## [Tus instrucciones]
Cambia "installation" por "download" y vuelve a escribir las líneas desde la que contiene "You are a GUI" hasta la que contiene "Action: click(x=482, y=382)", sin tocar nada más.

# # #

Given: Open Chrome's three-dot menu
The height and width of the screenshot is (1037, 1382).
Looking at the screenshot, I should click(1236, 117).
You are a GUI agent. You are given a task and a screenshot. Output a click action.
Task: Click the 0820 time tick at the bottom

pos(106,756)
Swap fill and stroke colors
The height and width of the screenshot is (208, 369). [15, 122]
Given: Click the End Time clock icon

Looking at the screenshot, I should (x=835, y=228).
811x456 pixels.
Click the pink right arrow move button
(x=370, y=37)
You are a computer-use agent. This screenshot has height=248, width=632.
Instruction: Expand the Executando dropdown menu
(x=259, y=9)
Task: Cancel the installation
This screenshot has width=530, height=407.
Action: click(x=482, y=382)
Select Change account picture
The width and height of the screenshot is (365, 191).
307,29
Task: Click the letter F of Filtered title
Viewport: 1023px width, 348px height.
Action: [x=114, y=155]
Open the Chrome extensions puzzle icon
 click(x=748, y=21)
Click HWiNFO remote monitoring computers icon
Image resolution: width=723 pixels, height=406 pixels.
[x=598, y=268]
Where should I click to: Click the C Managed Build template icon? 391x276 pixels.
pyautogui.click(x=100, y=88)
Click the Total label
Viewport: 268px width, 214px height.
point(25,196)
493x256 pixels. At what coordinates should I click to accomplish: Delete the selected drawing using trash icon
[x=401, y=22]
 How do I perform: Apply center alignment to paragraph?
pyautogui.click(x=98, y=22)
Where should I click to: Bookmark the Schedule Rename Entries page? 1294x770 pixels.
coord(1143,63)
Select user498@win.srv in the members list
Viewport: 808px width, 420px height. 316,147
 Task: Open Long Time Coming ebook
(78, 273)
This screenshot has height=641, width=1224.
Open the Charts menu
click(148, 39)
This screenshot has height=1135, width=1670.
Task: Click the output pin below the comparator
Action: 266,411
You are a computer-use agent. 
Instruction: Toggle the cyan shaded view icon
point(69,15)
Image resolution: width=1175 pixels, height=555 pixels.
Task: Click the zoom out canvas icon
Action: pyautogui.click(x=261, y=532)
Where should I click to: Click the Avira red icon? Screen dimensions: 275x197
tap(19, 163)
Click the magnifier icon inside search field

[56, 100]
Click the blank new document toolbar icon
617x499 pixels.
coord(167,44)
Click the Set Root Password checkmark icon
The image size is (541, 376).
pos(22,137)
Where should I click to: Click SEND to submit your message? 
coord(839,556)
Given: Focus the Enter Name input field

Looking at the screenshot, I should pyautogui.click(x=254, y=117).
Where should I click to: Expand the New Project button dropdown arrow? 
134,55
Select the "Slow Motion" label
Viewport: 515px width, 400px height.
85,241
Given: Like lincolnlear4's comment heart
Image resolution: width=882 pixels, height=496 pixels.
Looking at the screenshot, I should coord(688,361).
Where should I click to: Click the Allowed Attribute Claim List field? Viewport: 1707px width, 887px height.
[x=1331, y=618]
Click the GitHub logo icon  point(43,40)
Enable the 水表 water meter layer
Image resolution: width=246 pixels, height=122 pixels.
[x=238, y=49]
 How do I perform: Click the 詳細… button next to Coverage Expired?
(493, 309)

# # #

## [Resultado de tarea]
You are a GUI agent. You are given a task and a screenshot. Output a click action.
Task: Click the 0820 time tick at the bottom

pos(106,756)
Swap fill and stroke colors
The height and width of the screenshot is (208, 369). [15, 122]
Given: Click the End Time clock icon

Looking at the screenshot, I should (x=835, y=228).
811x456 pixels.
Click the pink right arrow move button
(x=370, y=37)
You are a computer-use agent. This screenshot has height=248, width=632.
Instruction: Expand the Executando dropdown menu
(x=259, y=9)
Task: Cancel the download
This screenshot has width=530, height=407.
Action: click(x=482, y=382)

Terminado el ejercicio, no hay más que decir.